Композитор был захвачен этой работой, отдавался ей со страстью и азартом. Но вместе с тем она отражала только одну сторону его творческих интересов. Он настойчиво стремился работать и в другой музыкальной сфере, воплотить свои идеи и в иных жанрах, «серьезных», доказать, что и тут можно сказать новое слово, обновить привычные формы, сделать их более доступными широким слушателям. Уже в 1927 году он сочиняет Концерт для фортепиано с оркестром, за которым последовали Фантазия для фортепиано с оркестром, Концерт для скрипки с духовым оркестром, Симфоническая поэма (навеянная полотнами сюрреализма), Соната для скрипки и фортепиано, инструментальные и вокальные миниатюры. Многое в этих произведениях и сейчас привлекает самобытностью, несхожестью с известными, тем более модными тогда образцами: смелые гармонические находки, внутренняя логика конструкции, напряженность драматургии, и при всем том, что особенно существенно, верность мелодии, как основе музыки: богатство мелодий и ритмов в музыке Ежека кажется просто неисчерпаемым (это и роднит его с Дж. Гершвиным). Вместе с тем в этой области творчества Ежек отнюдь не стремится к облегченности, к нарочитой простоте и доступности: напротив, как заметил чешский музыковед и биограф композитора В. Гольцкнехт, он сумел «отразить свою быстро убегавшую жизнь и эпоху, в которую он жил, со всеми ее волшебными минутами и опасностями». Словом, все творчество Ежека это и была музыка, рожденная эпохой — музыка, не лишенная противоречий.

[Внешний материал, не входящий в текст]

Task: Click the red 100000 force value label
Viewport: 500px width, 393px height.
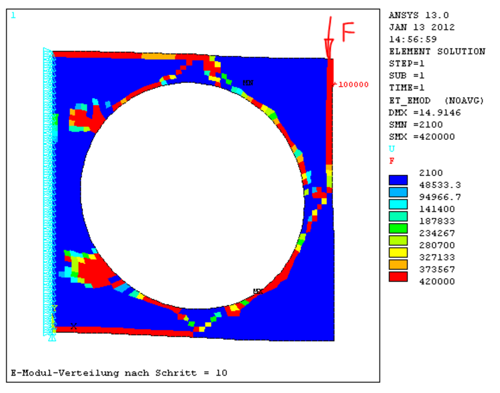Action: pyautogui.click(x=353, y=85)
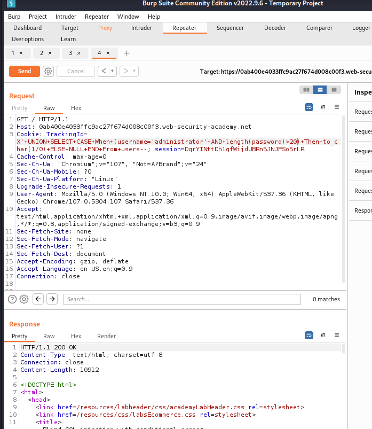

.Над Чехословакией сгущались тучи фашизма. И чем острее становилась политическая обстановка, тем более отчетливый политический характер приобретали спектакли «Освобожденного театра», а вместе с ними — и песни Ярослава Ежека. Он бичевал фашистских диктаторов, призывал народ к борьбе за независимость и свободу. По сути дела, в середине 30-х годов он писал уже не театральные, эстрадные песни, а массовые, политические. Одной из последних среди них была антифашистская песня «Против ветра», написанная для спектакля «Баллада в лохмотьях». Однажды, когда коллектив театра приехал на фабрику выступать перед бастовавшими рабочими, он заиграл этот марш, и тысяча голосов подхватила мелодию и слова. Столь же широкий отзвук получила и прекрасная песня «Мир принадлежит нам».

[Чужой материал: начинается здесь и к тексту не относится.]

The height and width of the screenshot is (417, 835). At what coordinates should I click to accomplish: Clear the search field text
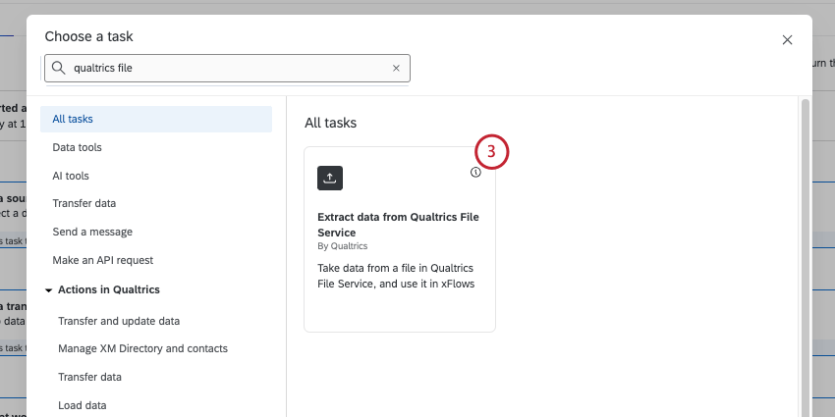[396, 69]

Последний спектакль театра состоялся в 1938 году, накануне вторжения гитлеровцев, и назывался он «Кулак в глаз» или «Конец цезаря». Вскоре после этого музыкант, как и многие его товарищи, вынужден был покинуть родину. Ежек обосновался в США, но в отличие от ряда своих коллег не сумел приспособиться к специфическим требованиям коммерческой американской эстрады и по существу прекратил сочинять музыку. Остро переживая трагедию своей родины, он верил, однако, в счастливое будущее. Летом 1941 года Ежек писал: «От души приветствую русских и верю, что теперь изменится ситуация и мы еще сможем успокоиться, а затем будем плакать от радости». А несколько позже продолжал: «Мы должны жить как можно честнее и, главное, трудиться для будущего человечества, чтобы в мире было больше спокойствия и радости, чтобы по крайней мере нас не упрекнули за то, что мы оставили мир таким скверным, каков он сегодня».

Музыканту не довелось дожить до освобождения его родины. Но уже в годы войны его песни и марши звучали в подполье, среди борцов за свободу. А ныне в свободной социалистической Чехословакии наследие талантливого композитора, его вклад в дело созидания нового мира получили достойную оценку.